Aku merupakan anak milenial asal Medan yang kini berusia 21 tahun. Selepas SMA aku bekerja part time sebagai tenaga kontrak, untuk membiayai kuliah dan membantu orang tua.
Delapan bulan yang lalu, Aku mengikuti seleksi program
beasiswa Karantina 6 bulan di Hafizh Qur’an Indonesia dengan alasan untuk
menyempurnakan hijrah agar orang tua bahagia. Aku menyadari bahwa selama ini
sering kali membuat orang tuaku susah.
Berbekal uang tabungan pas-pasan, Aku berangkat ke Bandung. Meski
sadar jika tidak lulus maka aku harus pulang.
Dua hari mengikuti tes, Aku lulus bersyarat karena tidak
mencapai target Tilawah. Syaratnya dia harus mengkhatamkan 30 juz tilawah
Al-Qur’an dalam waktu 3x24 jam. Alhamdulillah, Allah memberinya kesempatan.

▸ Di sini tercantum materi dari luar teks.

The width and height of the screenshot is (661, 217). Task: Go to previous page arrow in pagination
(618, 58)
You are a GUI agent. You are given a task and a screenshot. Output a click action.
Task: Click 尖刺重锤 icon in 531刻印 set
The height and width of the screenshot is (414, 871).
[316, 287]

Aku dinyatakan lulus dan bisa mengikuti
program karantina tahfizh.
Fase karantina dilalui dengan berat. Tilawah
14 juz perhari, setoran hafalan 5 lembar perhari. Aku sempat demotivasi karena
tilawah dan hafalannya paling sedikit dibanding santri yang lain. Aku berulang kali dipanggil dan dikonseling
oleh pihak Yayasan.
Menjelang setoran hafalan terakhir di Juz 30,
Aku kembali diuji, dua minggu dilalui tidak
selesai. Allah seperti menunda hafalannya. Musyrif mengingatkan untuk
meluruskan niat, minta maaf ke orang tua dan menjaga shalat malamnya.
Akhirnya, pada sore menjelang maghrib pada
tanggal 22 Oktober 2018 Aku berhasil menyelesaikan hafalan
terakhirnya dan menjadi Hafizh 30 Juz. Tepat pada Hari Santri Nasional. Allahu
Akbar!!!
"Dulu teman-teman Saya bukanlah orang yang memakai peci dan sarung. Sekarang Saya dikaruniai Allah Hafal Al-Qur’an,” isakku
Subhanallah… Walhamdulillah...
Semoga Allah berikan keberkahan untukku dan kepada orang tua yang terus
berdoa tiada henti. Semoga pahala Qur’an juga terus mengalir kepada para
donatur dan muzakki yang telah menyisihkan sebagian hartanya untuk program ini.